Hillary Clinton Reveals How She Would Have Tackled the A.I. Era

Hillary Clinton has revealed that, had she won the 2016 presidential election, she would have enacted a plan for the coming rise in artificial intelligence. The former Democratic nominee said in a new interview that the United States is “racing headfirst into a new era,” and the country needs to prepare before it’s too late.

“One thing I wanted to do if I had been president was to have a kind of blue ribbon commission with people from all kinds of expertise coming together to say what should America’s policy on artificial intelligence be?” Clinton told radio host Hugh Hewitt in an interview published Wednesday.

Clinton listed a number of issues that this commission would have looked at. These include the rise in autonomous vehicles, which could potentially mean job losses for Uber drivers and parcel delivery people. Clinton also warned about an Internet of Things-powered future where more personal data is recorded and “can be manipulated against us.”

A blue ribbon commission is one formed of nonpartisan experts and other notable figures to tackle a major issue. An example of one was the Warren Commission, set up in 1963 by then-president Lyndon B. Johnson to investigate John F. Kennedy’s assassination, which concluded that Lee Harvey Oswald acted alone. Another is the 2006 Iraq Study Group that made recommendations about possible exit strategies. California’s lieutenant governor Gavin Newsom formed a commission of policy makers, public health experts and academics to study marijuana laws.

“A lot of really smart people, you know, Bill Gates, Elon Musk, Stephen Hawking, a lot of really smart people are sounding an alarm that we’re not hearing,” Clinton said. “And their alarm is artificial intelligence is not our friend.”

Bill Gates.

Stephen Hawking has warned that the technology could be “the worst thing ever to happen to humanity” if action is not taken.
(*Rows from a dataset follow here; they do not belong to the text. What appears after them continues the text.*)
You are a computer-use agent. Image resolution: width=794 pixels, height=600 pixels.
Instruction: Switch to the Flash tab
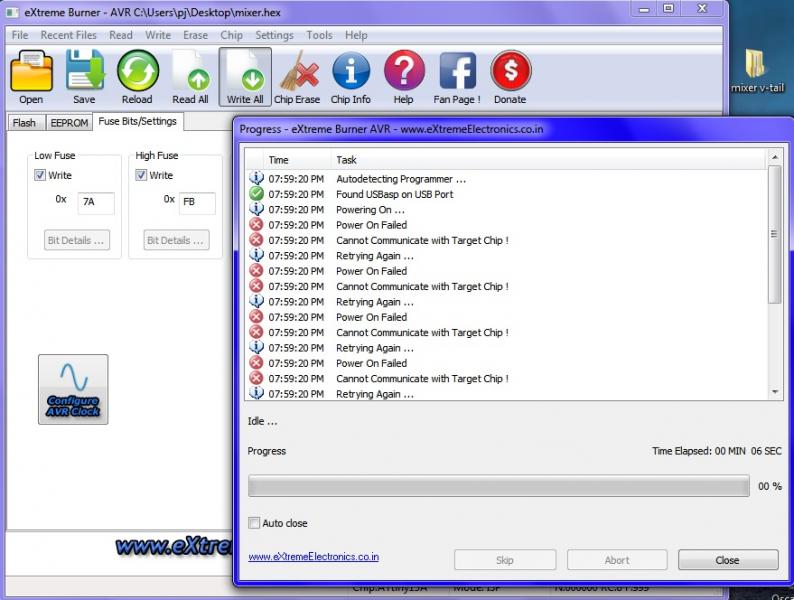coord(24,123)
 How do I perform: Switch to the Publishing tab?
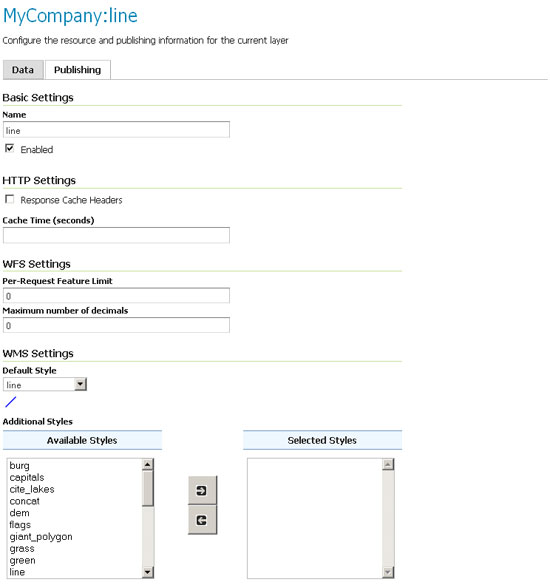(78, 70)
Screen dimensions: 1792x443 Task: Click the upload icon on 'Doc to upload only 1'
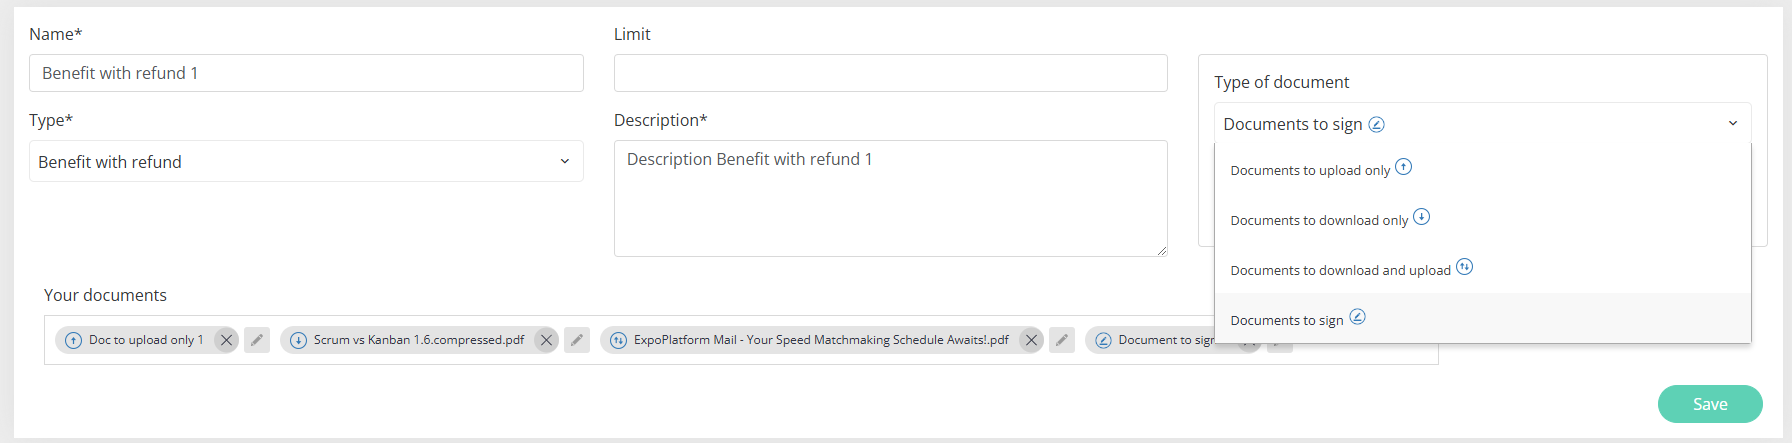73,340
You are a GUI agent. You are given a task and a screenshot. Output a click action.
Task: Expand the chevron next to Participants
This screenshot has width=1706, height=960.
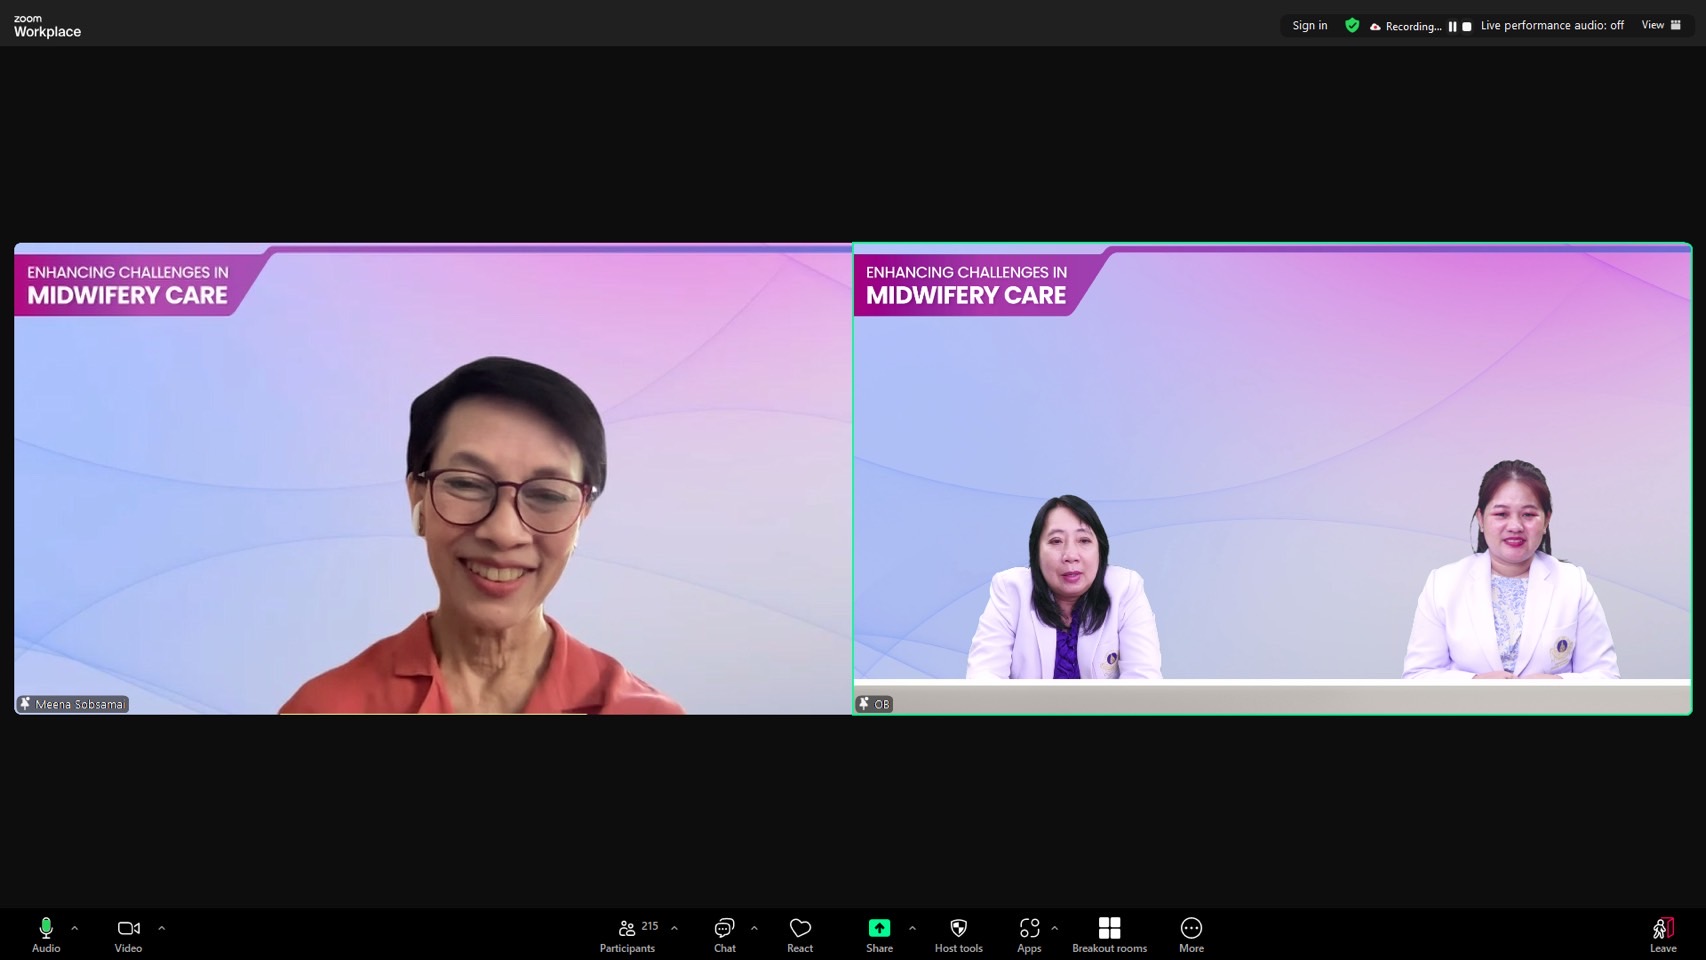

Tesla CEO Elon Musk told the National Governors Association meeting this summer that government needs to be proactive in response to these threats.

It’s unclear whether President Donald Trump’s office has a similar plan in mind. Treasury Secretary Steve Mnuchin told Axios in March that A.I. taking jobs is “not even on our radar screen,” placing the timeframe of such a shift as somewhere between 50 and 100 years away.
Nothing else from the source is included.